R.I.P. Alex Karras
Former football star and actor Alex Karras has died, two days after suffering kidney failure and being transferred to hospice care. He was 77.
Karras, a lineman for the Detroit Lions from 1958 to 1970, made the news last spring when he was joined more than 3000 former players filing suit against the NFL, as part of the controversy over whether the league has done enough to protect players from head injuries. Susan Clark, Karras’ wife of 32 years and a frequent co-star during his acting days, has said that Karras blamed the hits he took for the dementia that dominated his later years, and that he was “interested in making the game of football safer, and hoping that other families of retired players will have a healthier and happier retirement.”
During his college career at the University of Iowa, Karras developed a reputation as a beast on the field and a wild man off it. After graduation and a six-month fling as a professional wrestler, he became a first-round draft pick to play for the Lions for 12 seasons—though not consecutively, as he was suspended for one year in 1963, after admitting to having placed bets on games. (During his hiatus, he returned to pro wrestling.) Karras' football career ended when, following a knee injury, he was released from the team during the 1971 preseason.
By then, Karras’ celebrity and colorful public image had been enhanced by the 1966 publication of Paper Lion, George Plimpton’s whimsical journalistic account of the time he spent trying out, at the age of 36, for a spot as a Lions quarterback.
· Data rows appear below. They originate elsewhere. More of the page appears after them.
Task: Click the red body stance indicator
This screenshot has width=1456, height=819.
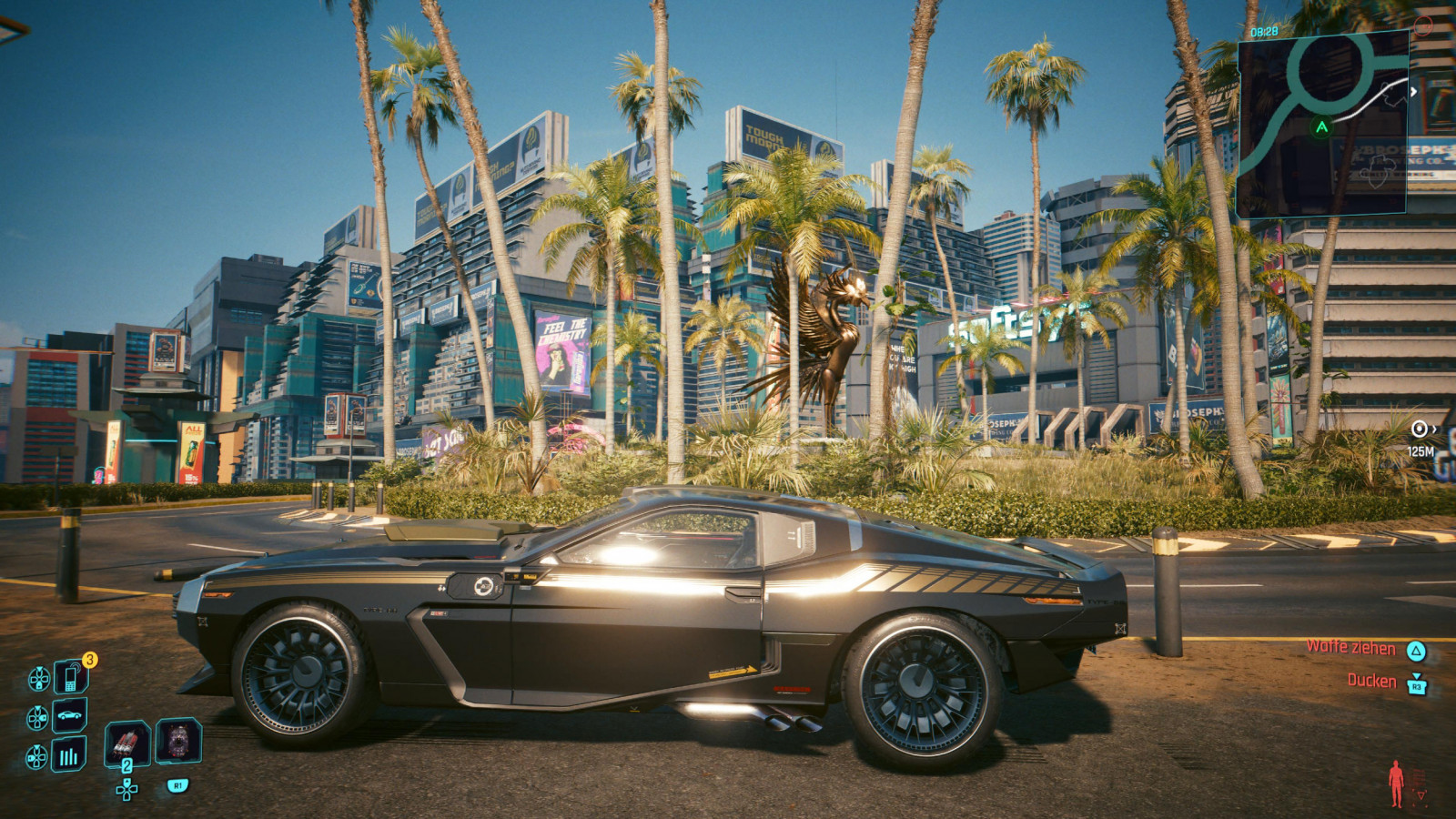Action: pos(1397,783)
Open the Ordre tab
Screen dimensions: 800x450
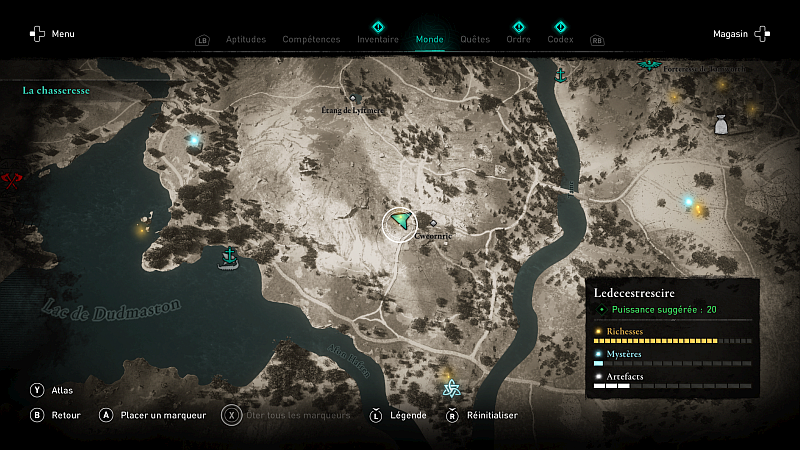pyautogui.click(x=518, y=40)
Plimpton described Karras as a motormouthed put-on artist, entertaining his teammates with talk of reincarnation and the recounting of his past lives. In 1968, Karras made his movie debut playing himself in the film version of Paper Lion, starring Alan Alda as Plimpton.
A year later, Karras had his first acting role playing someone else, in a guest spot on TV’s Daniel Boone. After quitting football, he then guest starred on such series as The Odd Couple, M*A*S*H, and Shelley Duvall’s Faerie Tale Theatre (where he played Papa Bear), in the miniseries Centennial (1978) and Masada (1982), and the TV films The 500-Pound Jerk (1973) and Mad Bull (1977), where he played a wrestler. He was also seen on the big screen in movies like FM (1978), When Time Ran Out…(1980), Porky’s (1982), Victor/Victoria (1982), and Against All Odds (1984). And of course, his most memorable movie role was almost certainly that of Mongo, the simpleton bruiser who punches out a horse in Blazing Saddles (1974).
Karras met Susan Clark when they co-starred in the 1975 TV movie Babe, in which she played the champion golfer Babe Didrickson, and he played her husband, George Zaharis. They married in 1980, and acted together in the TV films Jimmy B. & André (1980), Maid In America (1982), and the 1981 feature film Nobody’s Perfekt (1981). From 1983 to 1989, they co-starred in the TV sitcom Webster, which they also co-produced.
Six years after Paper Lion, Plimpton profiled Karras and his fellow Detroit Lion, John Gordy, in the book Mad Ducks And Bears. Karras’s own memoir, published in 1978, was called Even Big Guys Cry. He was named to the Iowa Sports Hall of Fame in 1977, and to the College Football Hall of Fame in 1991. He was also a regular commentator on Monday Night Football from 1974 to 1976.